The swimming team won the state Non-Public B state championship in 1999 and 2005. The 1999 team was awarded the Non-Public B title by the NJSIAA. In 2005, the team won the Non-Public B title with a 107–63 win in the finals against Bishop Eustace. The swim team won six straight Northern Hills Conference Championships (2002–2007) and came in second in the 2007 Morris County Championships.

The academy's basketball team faced Stuart Country Day School in the Prep B tournament finals in the 2017–2018 season.

The tennis team won a division title in the NJAC Independent Division in 2014.

The academy has an equestrian team, which practices through the fall and winter seasons. The team practices and competes at Lord Stirling Stables in Basking Ridge.

Academics and curriculum
The academy requires four years each of mathematics, English, and religious studies. Other requirements are three years each of physical education and social studies. The social studies requirements are one year of world history and two years of U.S. history. The academy also requires three years of sciences; options include biology, chemistry, and physics. It also requires at least two years of the same foreign language, which include French, Latin, and Spanish, but three total years of a foreign language. At least one full year of art class is required, as well as five semesters of fitness/wellness and a full year of technology.

Juniors, seniors, and sophomores may take college preparatory, honors, or advanced placement courses, while freshmen are limited to college preparatory and honors courses. College courses include those entitled, Children of Abraham, Bioethics, New Testament Honors, Modern European History: The Western Response, and The Reading Life: Identity in the Graphic Novel. The academy offers 11 advanced placement courses options include: Calculus AB and BC, AP Latin, AP French, Spanish Literature, Literature and Composition, Language and Composition, U.S. History, European History, Chemistry, and Biology.

Scholarships

Catherine C. Murphy Memorial Scholarship - This scholarship is granted annually to an incoming freshman who expresses a need for financial aid.

Eileen M. O’Rourke Student Activities Scholarship Fund - This scholarship is granted to an incoming freshman who expresses a need for financial aid and partakes in community service.
  
Alumni Legacy Scholarship - This scholarship is awarded to any freshman who has relation to an alumna of the academy. The applicant must fulfill the normal application process and submit an essay explaining why being a legacy of the academy is important to her.

The Class of 1967 Scholarship - This scholarship is awarded to any academy junior who demonstrates academic excellence, completes the proper application form, and submits an essay by the deadline.

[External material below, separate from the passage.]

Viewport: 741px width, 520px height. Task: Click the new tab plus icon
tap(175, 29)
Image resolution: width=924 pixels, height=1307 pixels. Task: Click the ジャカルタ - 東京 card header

Mother Xavier Merit Scholarship- This scholarship is awarded to ninth grade students who achieved academic excellence in middle school and have moral ethics that agrees with the academy's mission.

Clubs and extracurriculars
The clubs that are offered to students at the academy include: Ambassadors, Baking Club, Book Club, Bridges Outreach, Business and Entrepreneurship Club, Drama Club, Ecology Club, EPOCH (Educational Programs of Children Handicapped), Fashion Club, Film Club, Forensics, French Club, Health Care Club, Junior States of America, Latin Club, National Honor Society, Panther Banter (the online school newspaper), Prom Committee, Ski and Snowboard Club, Spanish Club, Student Council, Yearbook, Toward Boundless Charity, and Women's Empowerment Club. Academy students performs a spring musical each year as well.

The academy offers an annual trip to a different destination during spring break. Past trips include Australia and New Zealand (2018), Hawaii (2017), and Italy and France (2016).
Each spring, the academy hosts an art show to display the work of students who have taken art classes throughout the year.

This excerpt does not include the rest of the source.